**Directions for this task**
Copy out all the items below, substituting "next page arrow" for every "forward navigation arrow" and leaving everything else unchanged.

**Records**

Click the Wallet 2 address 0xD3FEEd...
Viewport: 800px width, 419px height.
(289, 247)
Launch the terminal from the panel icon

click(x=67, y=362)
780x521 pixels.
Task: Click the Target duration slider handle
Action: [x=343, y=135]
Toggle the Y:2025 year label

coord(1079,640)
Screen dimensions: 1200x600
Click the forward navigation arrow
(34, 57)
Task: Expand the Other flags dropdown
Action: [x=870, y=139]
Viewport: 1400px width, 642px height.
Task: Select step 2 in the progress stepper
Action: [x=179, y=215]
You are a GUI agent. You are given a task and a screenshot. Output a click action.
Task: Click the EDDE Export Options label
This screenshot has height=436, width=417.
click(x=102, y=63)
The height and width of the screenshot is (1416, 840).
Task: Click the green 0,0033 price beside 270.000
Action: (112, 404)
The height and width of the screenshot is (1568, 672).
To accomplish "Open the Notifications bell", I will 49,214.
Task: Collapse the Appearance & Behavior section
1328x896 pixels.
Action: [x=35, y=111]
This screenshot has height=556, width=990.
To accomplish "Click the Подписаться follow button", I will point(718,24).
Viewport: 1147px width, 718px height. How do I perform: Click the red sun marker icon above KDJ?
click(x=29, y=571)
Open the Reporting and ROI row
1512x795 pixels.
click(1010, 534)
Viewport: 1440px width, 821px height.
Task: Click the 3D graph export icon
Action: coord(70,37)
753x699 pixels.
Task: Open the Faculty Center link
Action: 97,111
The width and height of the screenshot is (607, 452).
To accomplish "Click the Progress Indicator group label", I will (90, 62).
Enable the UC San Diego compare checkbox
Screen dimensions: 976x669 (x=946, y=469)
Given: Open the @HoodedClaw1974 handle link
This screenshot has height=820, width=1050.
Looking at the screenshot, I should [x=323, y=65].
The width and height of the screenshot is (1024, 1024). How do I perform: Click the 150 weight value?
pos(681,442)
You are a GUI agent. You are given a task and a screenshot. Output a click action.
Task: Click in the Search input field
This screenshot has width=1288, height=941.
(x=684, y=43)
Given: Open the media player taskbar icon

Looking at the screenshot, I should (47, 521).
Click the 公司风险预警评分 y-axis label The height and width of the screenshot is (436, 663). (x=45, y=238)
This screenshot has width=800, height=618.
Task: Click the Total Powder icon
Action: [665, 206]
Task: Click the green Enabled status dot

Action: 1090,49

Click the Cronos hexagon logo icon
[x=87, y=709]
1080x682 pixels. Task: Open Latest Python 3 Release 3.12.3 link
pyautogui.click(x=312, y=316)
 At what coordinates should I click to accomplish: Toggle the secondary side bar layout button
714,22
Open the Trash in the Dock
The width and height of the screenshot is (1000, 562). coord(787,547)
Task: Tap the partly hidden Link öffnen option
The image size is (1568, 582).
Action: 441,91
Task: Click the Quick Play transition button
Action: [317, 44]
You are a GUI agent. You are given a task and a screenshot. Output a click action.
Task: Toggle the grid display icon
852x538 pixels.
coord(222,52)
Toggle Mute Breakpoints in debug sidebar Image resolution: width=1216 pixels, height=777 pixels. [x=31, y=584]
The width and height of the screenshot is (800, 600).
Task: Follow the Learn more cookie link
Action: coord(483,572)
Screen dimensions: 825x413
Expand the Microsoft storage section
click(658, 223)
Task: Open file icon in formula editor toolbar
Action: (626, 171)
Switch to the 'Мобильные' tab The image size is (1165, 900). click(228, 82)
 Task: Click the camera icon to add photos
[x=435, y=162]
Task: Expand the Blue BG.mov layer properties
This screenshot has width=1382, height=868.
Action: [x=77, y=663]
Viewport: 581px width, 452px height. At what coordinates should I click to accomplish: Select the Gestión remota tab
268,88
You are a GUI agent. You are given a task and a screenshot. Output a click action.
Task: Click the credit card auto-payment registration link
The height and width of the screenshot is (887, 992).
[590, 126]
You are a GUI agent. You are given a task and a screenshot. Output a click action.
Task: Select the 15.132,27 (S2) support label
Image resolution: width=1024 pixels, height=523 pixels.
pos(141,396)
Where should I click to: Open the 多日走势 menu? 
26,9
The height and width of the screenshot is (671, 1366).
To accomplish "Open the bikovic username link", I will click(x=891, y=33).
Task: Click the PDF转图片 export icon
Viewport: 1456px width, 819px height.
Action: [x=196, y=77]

**Answer to this task**
Click the Wallet 2 address 0xD3FEEd...
Viewport: 800px width, 419px height.
(289, 247)
Launch the terminal from the panel icon

click(x=67, y=362)
780x521 pixels.
Task: Click the Target duration slider handle
Action: [x=343, y=135]
Toggle the Y:2025 year label

coord(1079,640)
Screen dimensions: 1200x600
Click the next page arrow
(34, 57)
Task: Expand the Other flags dropdown
Action: [x=870, y=139]
Viewport: 1400px width, 642px height.
Task: Select step 2 in the progress stepper
Action: [x=179, y=215]
You are a GUI agent. You are given a task and a screenshot. Output a click action.
Task: Click the EDDE Export Options label
This screenshot has height=436, width=417.
click(x=102, y=63)
The height and width of the screenshot is (1416, 840).
Task: Click the green 0,0033 price beside 270.000
Action: (112, 404)
The height and width of the screenshot is (1568, 672).
To accomplish "Open the Notifications bell", I will 49,214.
Task: Collapse the Appearance & Behavior section
1328x896 pixels.
Action: [x=35, y=111]
This screenshot has height=556, width=990.
To accomplish "Click the Подписаться follow button", I will point(718,24).
Viewport: 1147px width, 718px height. How do I perform: Click the red sun marker icon above KDJ?
click(x=29, y=571)
Open the Reporting and ROI row
1512x795 pixels.
click(1010, 534)
Viewport: 1440px width, 821px height.
Task: Click the 3D graph export icon
Action: coord(70,37)
753x699 pixels.
Task: Open the Faculty Center link
Action: 97,111
The width and height of the screenshot is (607, 452).
To accomplish "Click the Progress Indicator group label", I will (90, 62).
Enable the UC San Diego compare checkbox
Screen dimensions: 976x669 (x=946, y=469)
Given: Open the @HoodedClaw1974 handle link
This screenshot has height=820, width=1050.
Looking at the screenshot, I should [x=323, y=65].
The width and height of the screenshot is (1024, 1024). How do I perform: Click the 150 weight value?
pos(681,442)
You are a GUI agent. You are given a task and a screenshot. Output a click action.
Task: Click in the Search input field
This screenshot has width=1288, height=941.
(x=684, y=43)
Given: Open the media player taskbar icon

Looking at the screenshot, I should (47, 521).
Click the 公司风险预警评分 y-axis label The height and width of the screenshot is (436, 663). (x=45, y=238)
This screenshot has width=800, height=618.
Task: Click the Total Powder icon
Action: [665, 206]
Task: Click the green Enabled status dot

Action: 1090,49

Click the Cronos hexagon logo icon
[x=87, y=709]
1080x682 pixels. Task: Open Latest Python 3 Release 3.12.3 link
pyautogui.click(x=312, y=316)
 At what coordinates should I click to accomplish: Toggle the secondary side bar layout button
714,22
Open the Trash in the Dock
The width and height of the screenshot is (1000, 562). coord(787,547)
Task: Tap the partly hidden Link öffnen option
The image size is (1568, 582).
Action: 441,91
Task: Click the Quick Play transition button
Action: [317, 44]
You are a GUI agent. You are given a task and a screenshot. Output a click action.
Task: Toggle the grid display icon
852x538 pixels.
coord(222,52)
Toggle Mute Breakpoints in debug sidebar Image resolution: width=1216 pixels, height=777 pixels. [x=31, y=584]
The width and height of the screenshot is (800, 600).
Task: Follow the Learn more cookie link
Action: coord(483,572)
Screen dimensions: 825x413
Expand the Microsoft storage section
click(658, 223)
Task: Open file icon in formula editor toolbar
Action: (626, 171)
Switch to the 'Мобильные' tab The image size is (1165, 900). click(228, 82)
 Task: Click the camera icon to add photos
[x=435, y=162]
Task: Expand the Blue BG.mov layer properties
This screenshot has width=1382, height=868.
Action: [x=77, y=663]
Viewport: 581px width, 452px height. At what coordinates should I click to accomplish: Select the Gestión remota tab
268,88
You are a GUI agent. You are given a task and a screenshot. Output a click action.
Task: Click the credit card auto-payment registration link
The height and width of the screenshot is (887, 992).
[590, 126]
You are a GUI agent. You are given a task and a screenshot. Output a click action.
Task: Select the 15.132,27 (S2) support label
Image resolution: width=1024 pixels, height=523 pixels.
pos(141,396)
Where should I click to: Open the 多日走势 menu? 
26,9
The height and width of the screenshot is (671, 1366).
To accomplish "Open the bikovic username link", I will click(x=891, y=33).
Task: Click the PDF转图片 export icon
Viewport: 1456px width, 819px height.
Action: [x=196, y=77]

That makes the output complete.